Many studies show that a dummy helps prevent Sudden Infant Death Syndrome (SIDS). By using baby dummies during naps or when they fall asleep, your newborn baby won’t sleep as deeply, so they can wake up if they have trouble breathing. Baby dummies also help keep their tongue at the front of your baby’s mouth so it can’t block the airway while they sleep. But not using a pacifier doesn’t necessarily increase infants’ risk of Sudden Infant Death Syndrome (SIDS) either.

The cons

It’s important that if you choose to go with a dummy, you make sure you’re confident about dummy safety. To avoid them being a choking hazard, purchase dummies that can’t possibly fall apart. You should keep replacing them after wear and tear and follow the recommended age range. Invest in the good stuff, and dummies are totally safe. Never tie dummies around your baby’s neck or crib, as this could be super dangerous. Crib safety at night is hugely important in preventing SIDS.

Dummy use might disrupt breastfeeding, so it’s worth waiting until your baby is around 4 weeks old and a good latch and breastfeeding routine has been established. But after that, you can keep breastfeeding and introduce a pacifier to your little one.

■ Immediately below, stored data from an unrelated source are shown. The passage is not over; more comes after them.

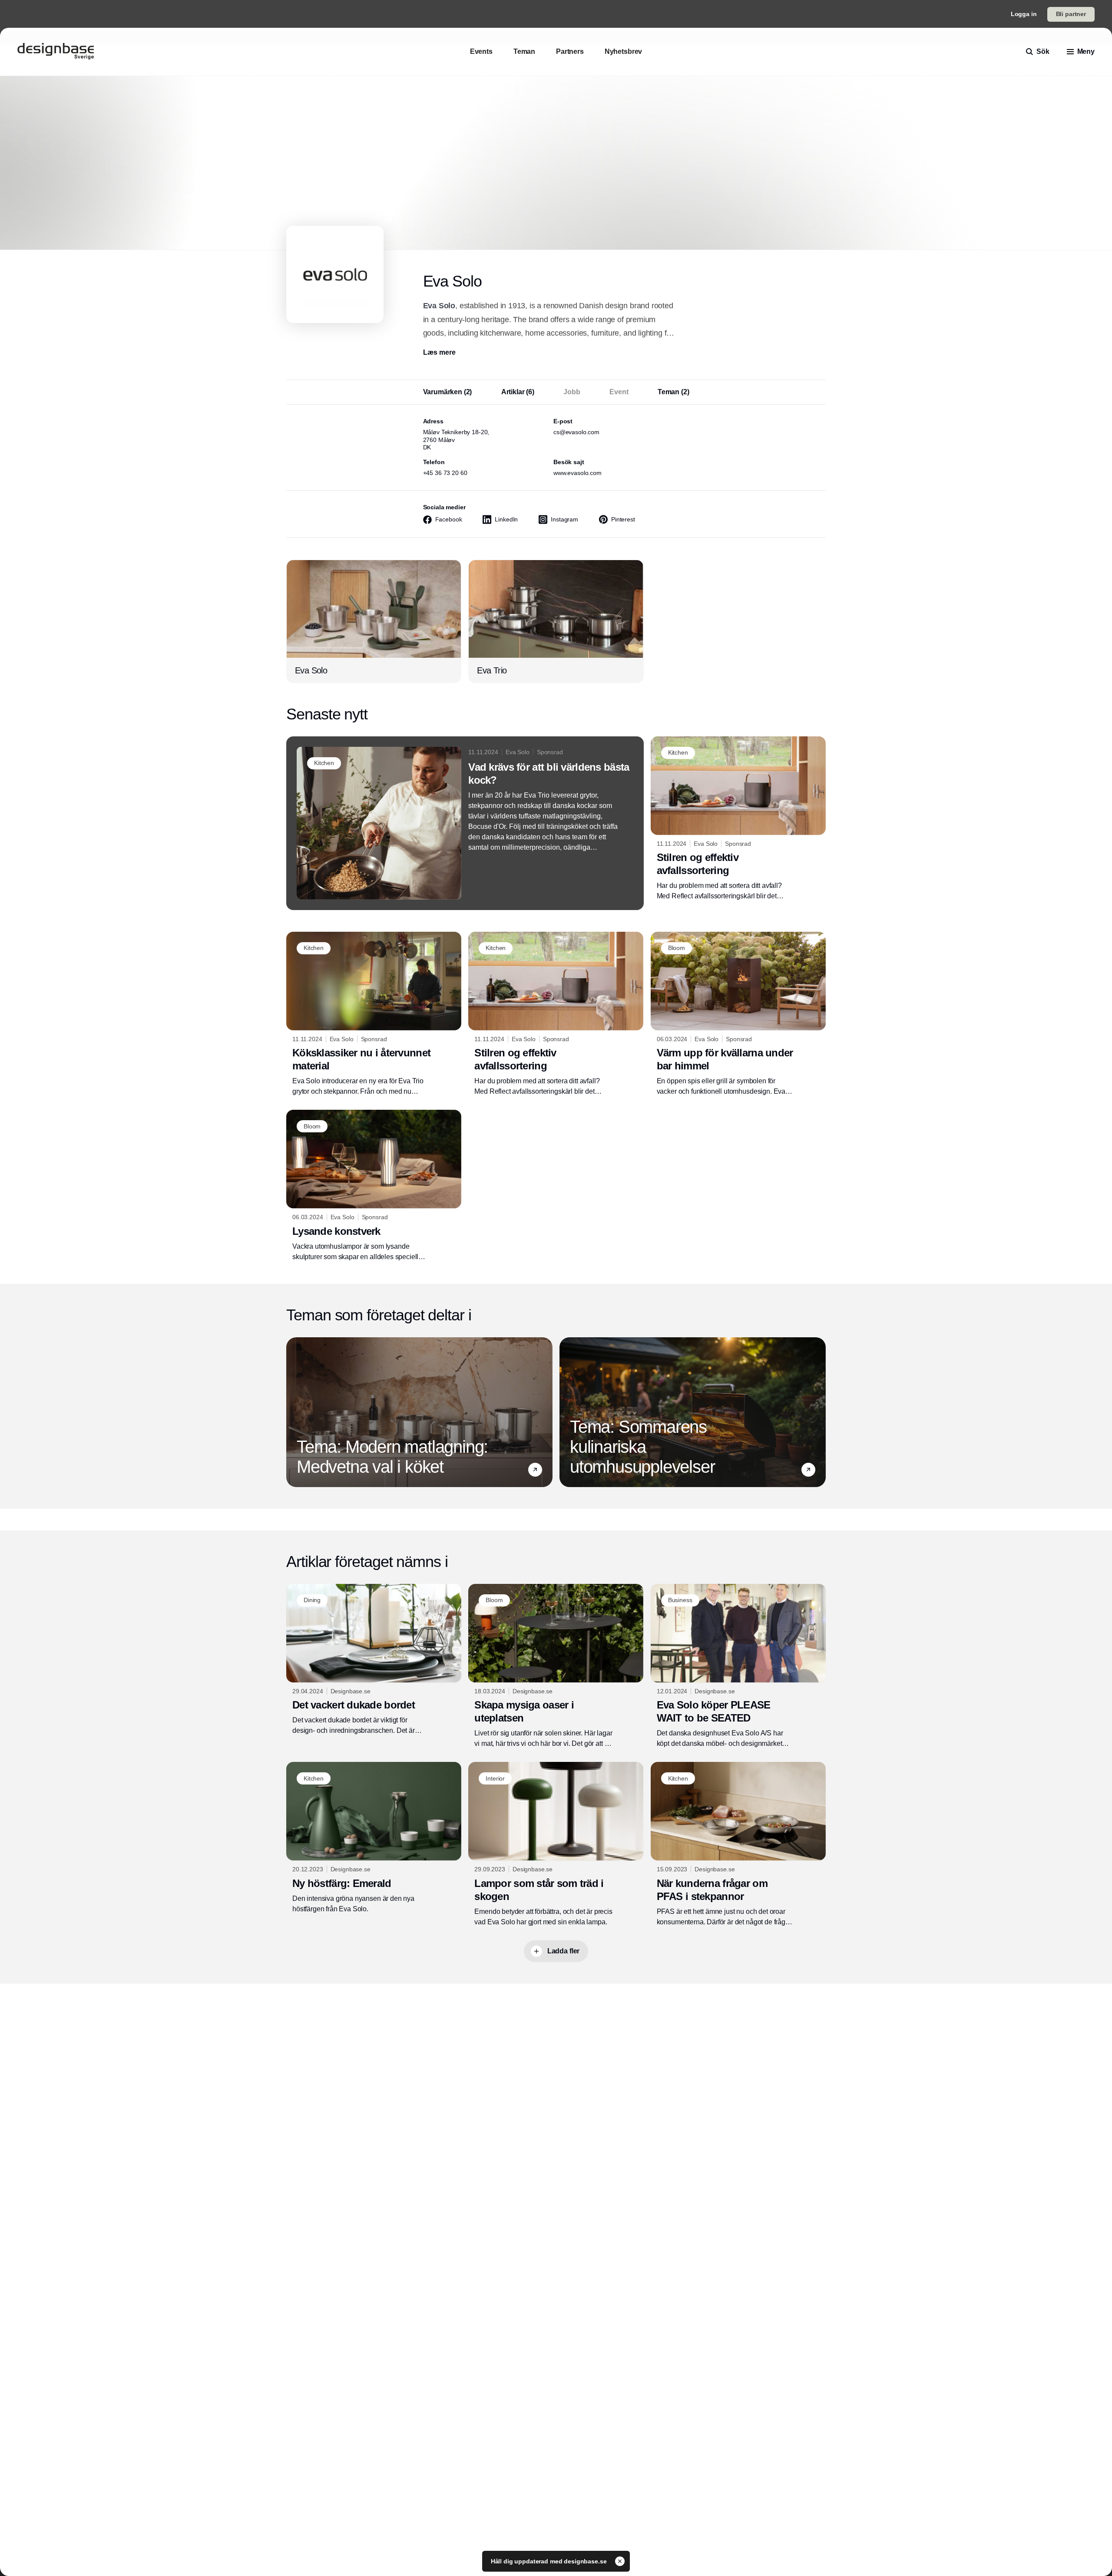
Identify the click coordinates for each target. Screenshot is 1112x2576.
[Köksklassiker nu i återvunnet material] (373, 1014)
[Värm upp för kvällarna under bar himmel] (738, 1014)
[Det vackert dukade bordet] (373, 1660)
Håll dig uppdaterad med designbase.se (550, 2561)
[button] (535, 1470)
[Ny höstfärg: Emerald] (373, 1838)
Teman (673, 392)
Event (618, 392)
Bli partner (1071, 13)
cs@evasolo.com (576, 432)
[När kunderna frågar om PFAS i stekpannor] (738, 1844)
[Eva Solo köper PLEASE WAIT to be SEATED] (738, 1666)
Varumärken (447, 392)
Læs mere (439, 352)
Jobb (571, 392)
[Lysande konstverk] (373, 1186)
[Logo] (55, 51)
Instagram (564, 519)
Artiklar (517, 392)
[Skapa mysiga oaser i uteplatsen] (555, 1666)
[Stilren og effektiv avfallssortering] (738, 818)
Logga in (1024, 13)
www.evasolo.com (577, 472)
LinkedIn (506, 519)
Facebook (448, 519)
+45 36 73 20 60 (445, 472)
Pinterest (623, 519)
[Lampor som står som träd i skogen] (555, 1844)
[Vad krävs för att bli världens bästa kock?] (465, 823)
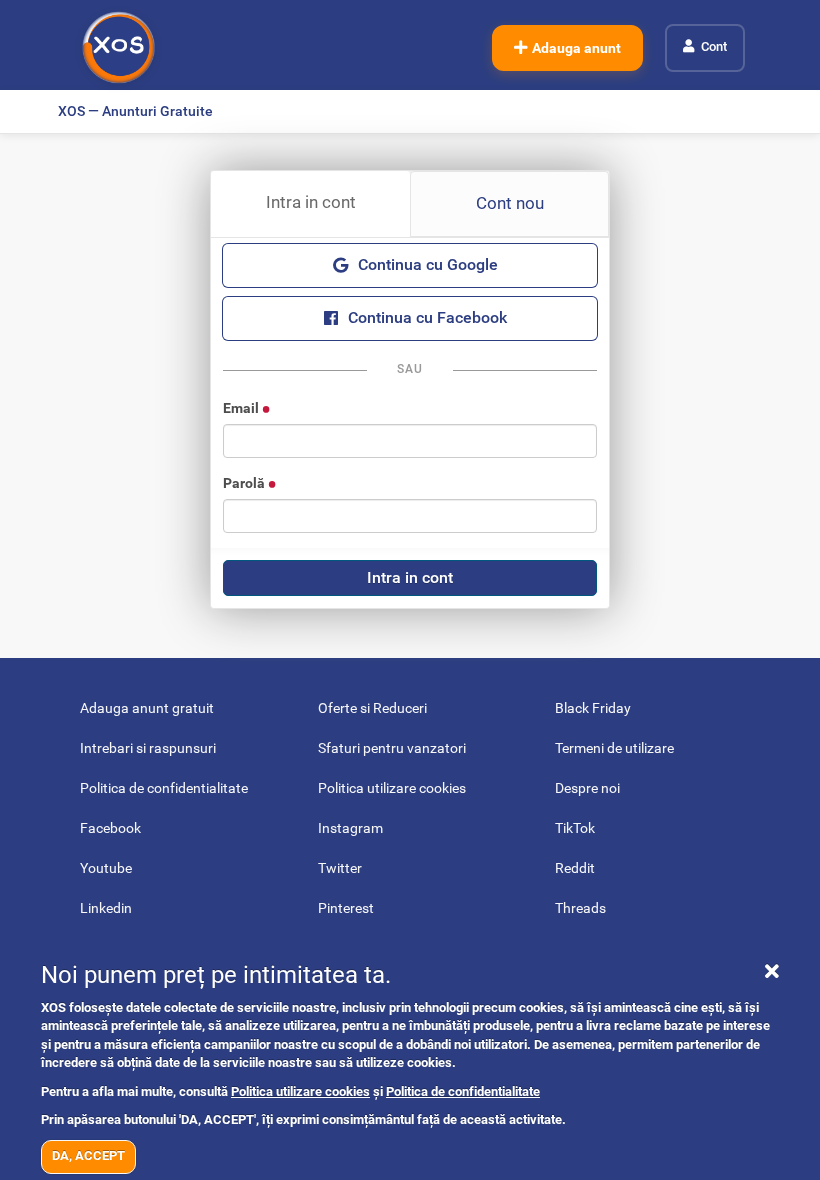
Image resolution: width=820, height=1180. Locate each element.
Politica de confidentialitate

There’s some evidence that babies who use dummies regularly are at higher risk of ear infections due to the change in pressure in their throats and ears. Some studies say ear infections are three times more likely with pacifier use.

And if you’re wondering what’s better between thumb-sucking and baby dummies, it’s pretty even territory. Neither is perfect, but it’s important to wean your little one (whether they’re addicted to fingers in the mouth or dummy-obsessed) off the habit of sucking as they grow up. Long-term sucking habits could lead to jaw misalignment and dental issues.